━━━ DOCUMENT SECTION

The amendments have added the following categories of natural persons to the definition of Accredited Investor:
- natural persons holding in good standing one or more professional certifications or designations or other credentials from an accredited educational institution that the SEC has designated as qualifying an individual for accredited investor status; and
- natural persons who are “knowledgeable employees,” as defined in Rule 3c– 5(a)(4) under the Investment Company Act of 1940 (the “Investment Company Act”), of the private-fund issuer of the securities being offered or sold.
In conjunction with the adoption of the amendments, the SEC designated by order holders in good standing of the certifications or designations administered by the Financial Industry Regulatory Authority, Inc. (FINRA), including Licensed General Securities Representative (Series 7), Licensed Investment Adviser Representative (Series 65), and Licensed Private Securities Offerings Representative (Series 82), as qualifying natural persons. This approach provides the Commission with the flexibility to reevaluate or add certifications, designations, or credentials in the future.
Until now, accredited investors were defined solely by monetary metric: Only people with an annual income of at least $200,000 or with assets worth at least $1 million were included. The new rules expand the definition to those with knowledge of the financial markets, such as persons licensed in the above-mentioned capacities.
Similarly, current rule 501(a)(4) of Regulation D only limits directors, executive officers, or general partners of the issuer to participate in private offerings. With this amendment, the definition is extended to those employees of private funds who in connection with their regular functions or duties, have participated in investment activities of the fund for at least 12 months, including an affiliate of the managing entity of a private fund operating in a similar capacity. Whether any particular employee is one who participates in the investment activities of a fund is a determination that must be made on a case-by-case basis.

━━━━━━

> TASK 1:
In the records, starting at the first line and ending at the line that contains "(x=1102, y=114)", swap "Viewport" for "Display". Give those lines again with nothing else changed.

━━━ RECORD EXTRACTS

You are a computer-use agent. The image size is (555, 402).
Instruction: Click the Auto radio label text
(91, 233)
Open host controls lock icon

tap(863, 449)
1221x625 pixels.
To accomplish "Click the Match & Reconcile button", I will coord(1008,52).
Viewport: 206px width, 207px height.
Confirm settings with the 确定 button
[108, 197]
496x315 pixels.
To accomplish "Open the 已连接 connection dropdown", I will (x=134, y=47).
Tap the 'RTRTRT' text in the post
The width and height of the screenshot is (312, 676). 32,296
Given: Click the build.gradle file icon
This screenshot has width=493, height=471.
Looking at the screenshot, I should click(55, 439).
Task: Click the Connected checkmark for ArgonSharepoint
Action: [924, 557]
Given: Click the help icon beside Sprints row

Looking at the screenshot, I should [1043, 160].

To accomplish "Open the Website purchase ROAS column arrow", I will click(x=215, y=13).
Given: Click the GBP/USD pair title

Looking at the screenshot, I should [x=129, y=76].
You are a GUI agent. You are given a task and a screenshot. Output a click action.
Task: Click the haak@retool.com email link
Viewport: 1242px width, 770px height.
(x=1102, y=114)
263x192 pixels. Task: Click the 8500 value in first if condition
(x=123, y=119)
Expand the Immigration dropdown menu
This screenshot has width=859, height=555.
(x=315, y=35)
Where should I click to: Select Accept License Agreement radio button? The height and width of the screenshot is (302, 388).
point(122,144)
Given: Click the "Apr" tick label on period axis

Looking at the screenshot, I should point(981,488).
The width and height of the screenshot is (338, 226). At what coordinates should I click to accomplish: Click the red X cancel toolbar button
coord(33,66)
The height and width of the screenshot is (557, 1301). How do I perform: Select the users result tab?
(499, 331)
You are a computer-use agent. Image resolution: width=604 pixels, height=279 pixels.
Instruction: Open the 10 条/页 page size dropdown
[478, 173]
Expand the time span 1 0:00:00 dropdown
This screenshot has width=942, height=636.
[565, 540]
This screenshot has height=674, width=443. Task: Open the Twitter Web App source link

━━━━━━

> TASK 2:
Based on the passage on accredited investors, answer yes or no to each statement and quote the deciding words: (a) Holders of the Series 65 license were designated as qualifying natural persons. (b) Employees of private funds must have taken part in the fund's investment activities for at least 24 months. (c) Before the amendments, the asset threshold was $2 million.

> TASK RESPONSE 1:
You are a computer-use agent. The image size is (555, 402).
Instruction: Click the Auto radio label text
(91, 233)
Open host controls lock icon

tap(863, 449)
1221x625 pixels.
To accomplish "Click the Match & Reconcile button", I will coord(1008,52).
Display: 206px width, 207px height.
Confirm settings with the 确定 button
[108, 197]
496x315 pixels.
To accomplish "Open the 已连接 connection dropdown", I will (x=134, y=47).
Tap the 'RTRTRT' text in the post
The width and height of the screenshot is (312, 676). 32,296
Given: Click the build.gradle file icon
This screenshot has width=493, height=471.
Looking at the screenshot, I should click(55, 439).
Task: Click the Connected checkmark for ArgonSharepoint
Action: [924, 557]
Given: Click the help icon beside Sprints row

Looking at the screenshot, I should [1043, 160].

To accomplish "Open the Website purchase ROAS column arrow", I will click(x=215, y=13).
Given: Click the GBP/USD pair title

Looking at the screenshot, I should [x=129, y=76].
You are a GUI agent. You are given a task and a screenshot. Output a click action.
Task: Click the haak@retool.com email link
Display: 1242px width, 770px height.
(x=1102, y=114)

> TASK RESPONSE 2:
(a) Yes: "Licensed Investment Adviser Representative (Series 65)"
(b) No: "have participated in investment activities of the fund for at least 12 months"
(c) No: "with assets worth at least $1 million"